[[ DATASET RECORDS, beginning ]]

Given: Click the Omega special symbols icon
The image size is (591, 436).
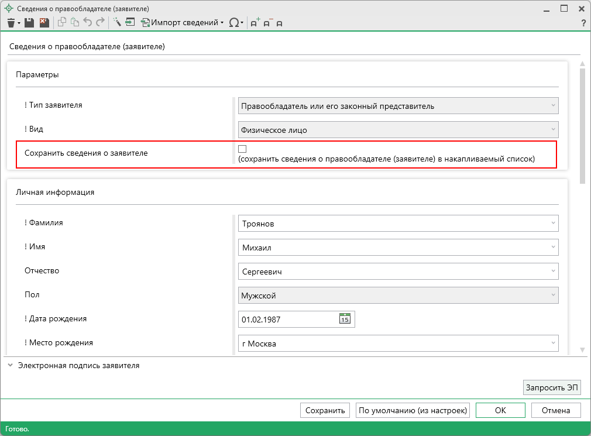Looking at the screenshot, I should pos(233,23).
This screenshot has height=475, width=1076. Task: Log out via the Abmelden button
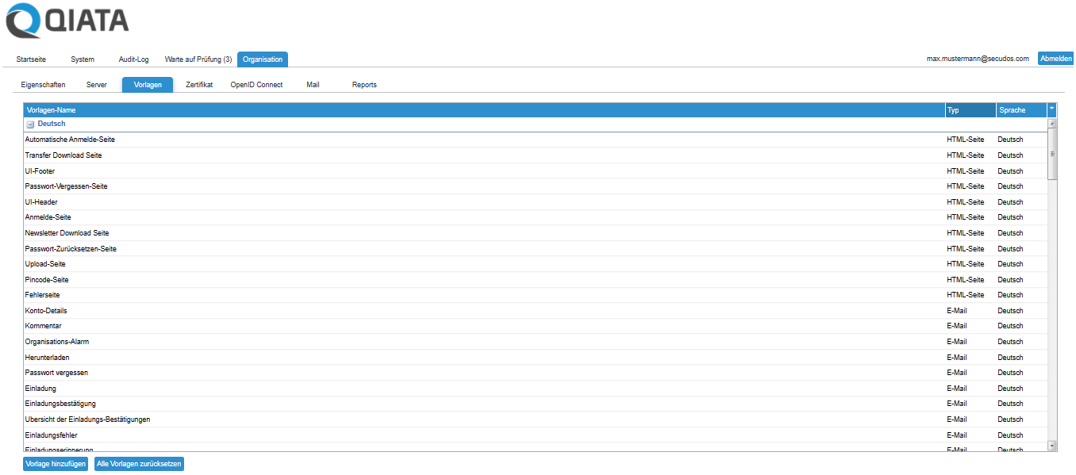tap(1055, 57)
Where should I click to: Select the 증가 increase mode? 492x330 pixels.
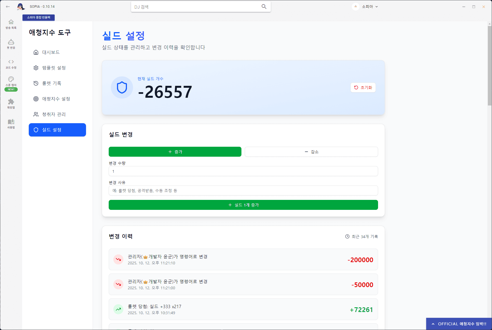click(175, 152)
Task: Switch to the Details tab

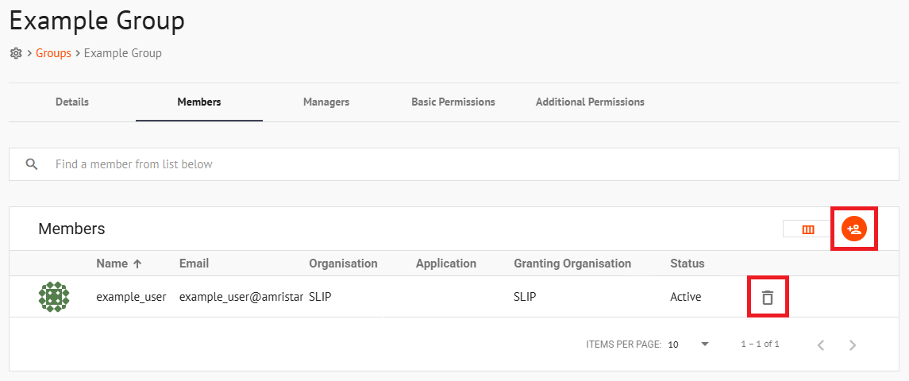Action: (72, 102)

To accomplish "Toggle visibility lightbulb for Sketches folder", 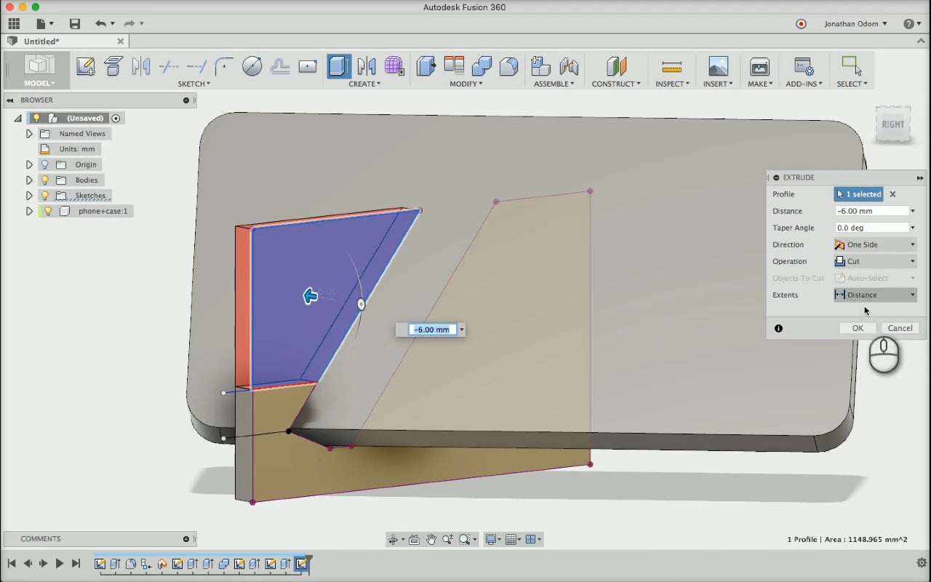I will [45, 196].
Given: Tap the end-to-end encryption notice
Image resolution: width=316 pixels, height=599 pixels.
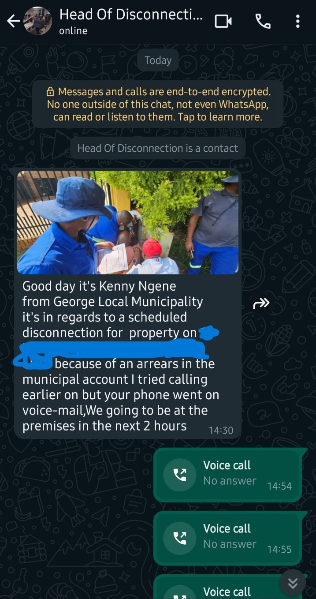Looking at the screenshot, I should [x=158, y=105].
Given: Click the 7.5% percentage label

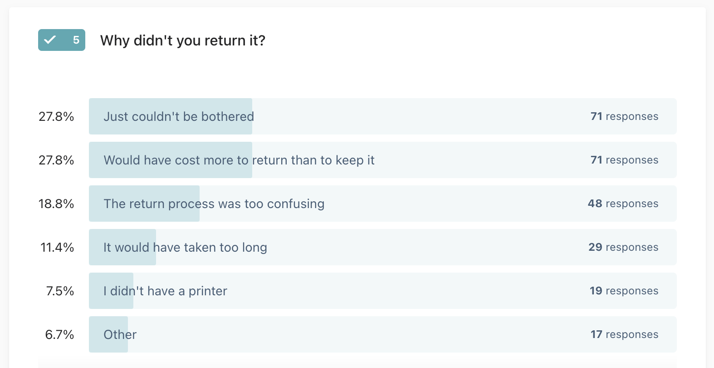Looking at the screenshot, I should [60, 291].
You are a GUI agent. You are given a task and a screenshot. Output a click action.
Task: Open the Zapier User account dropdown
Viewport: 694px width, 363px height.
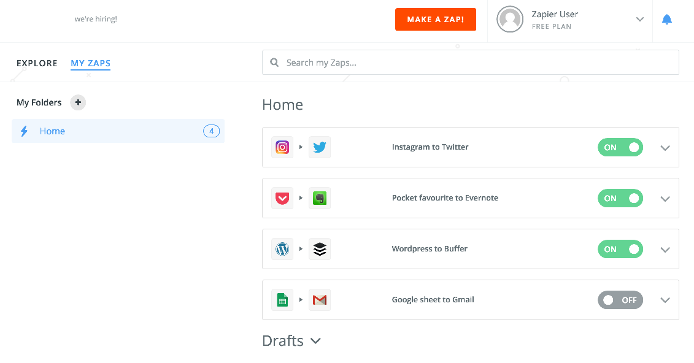point(639,19)
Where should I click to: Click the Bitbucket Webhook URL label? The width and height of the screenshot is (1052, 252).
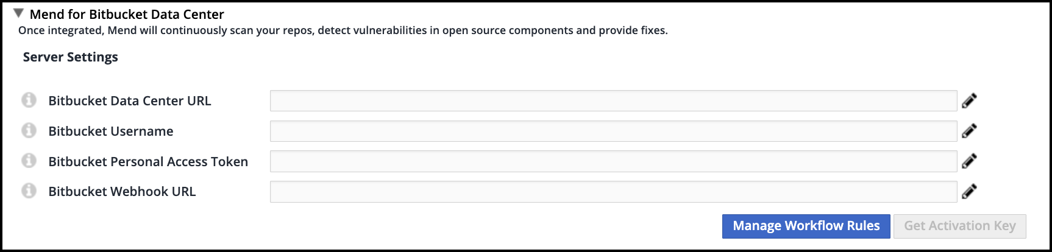122,192
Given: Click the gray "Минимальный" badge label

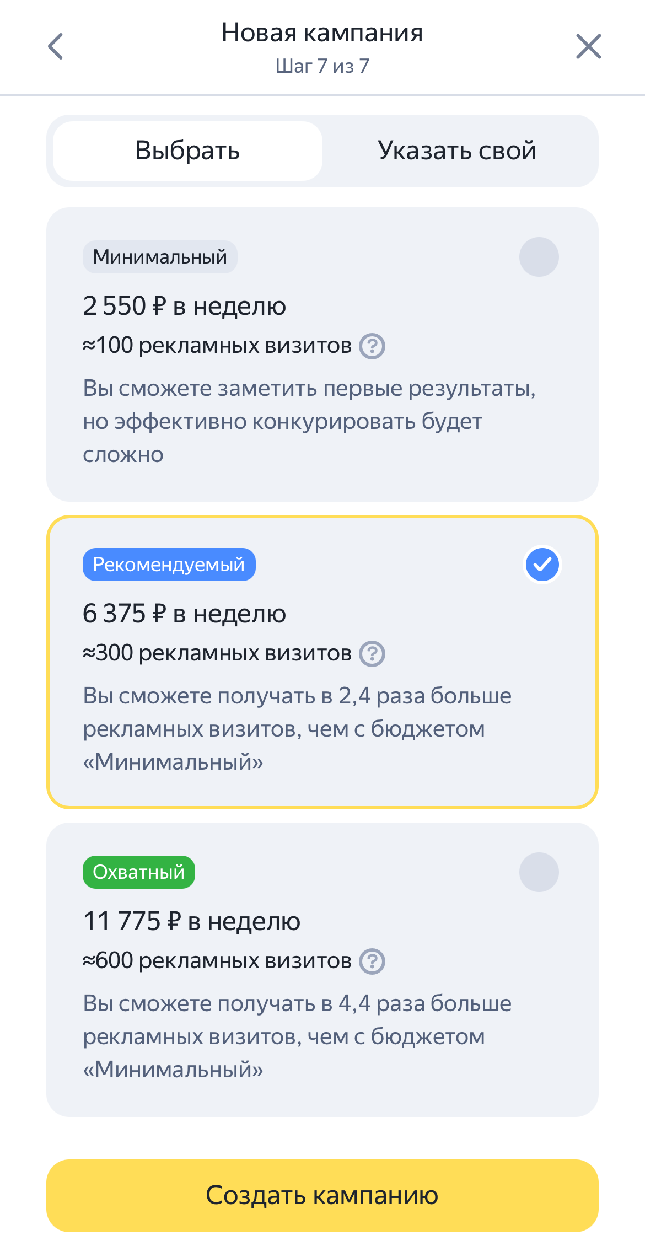Looking at the screenshot, I should pos(160,257).
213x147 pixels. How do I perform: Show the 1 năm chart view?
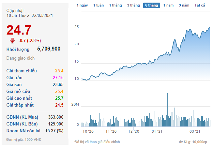tap(169, 6)
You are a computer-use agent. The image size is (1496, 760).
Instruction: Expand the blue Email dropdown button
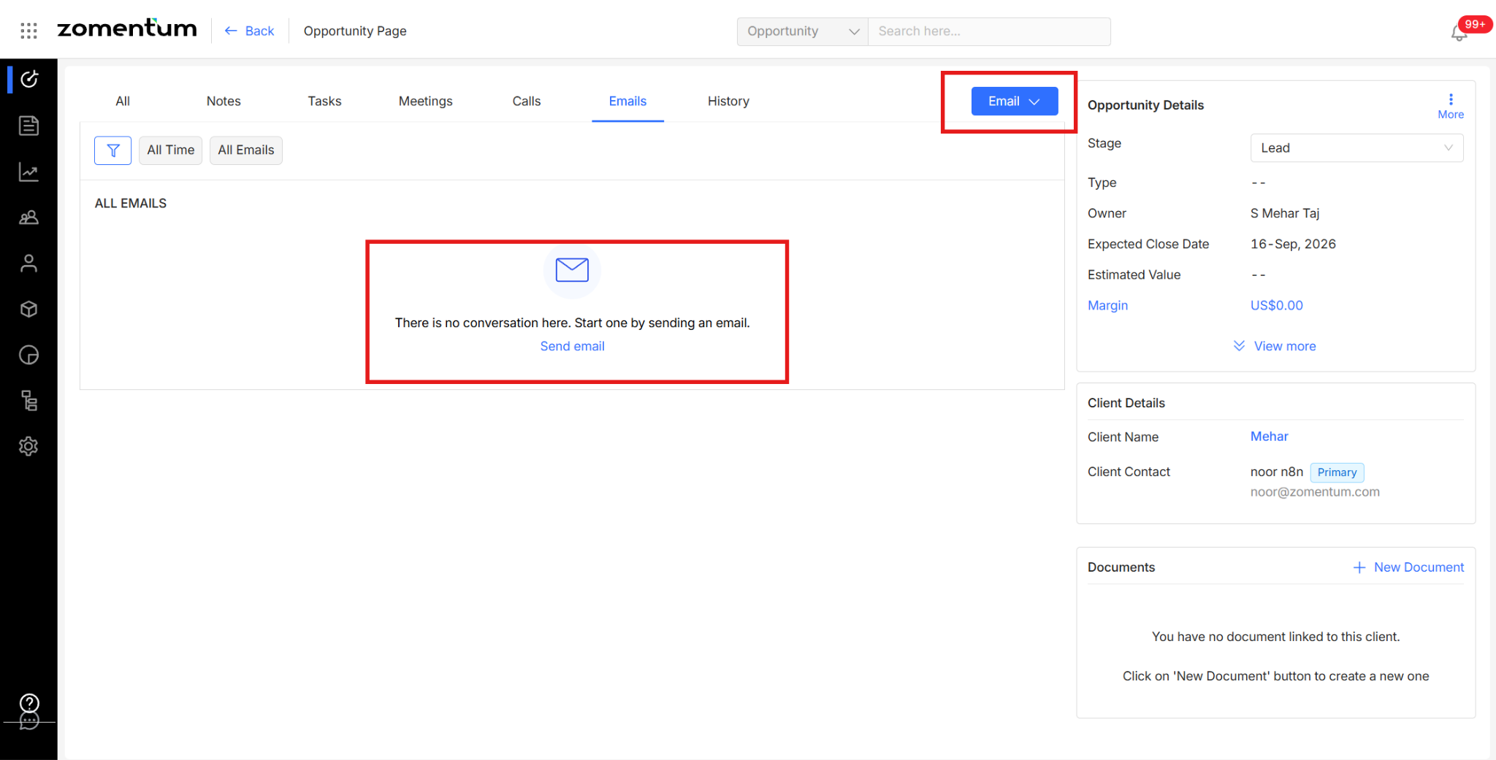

[[ DATASET RECORDS, end ]]

- [WHAT IS BEING ASKED]: Filter the entries down to the lines with the word "agent" in them.

- [PROBLEM SOLUTION]:
You are a GUI agent. You are given a task and a screenshot. Output a click action.
You are a computer-use agent. The image size is (1496, 760).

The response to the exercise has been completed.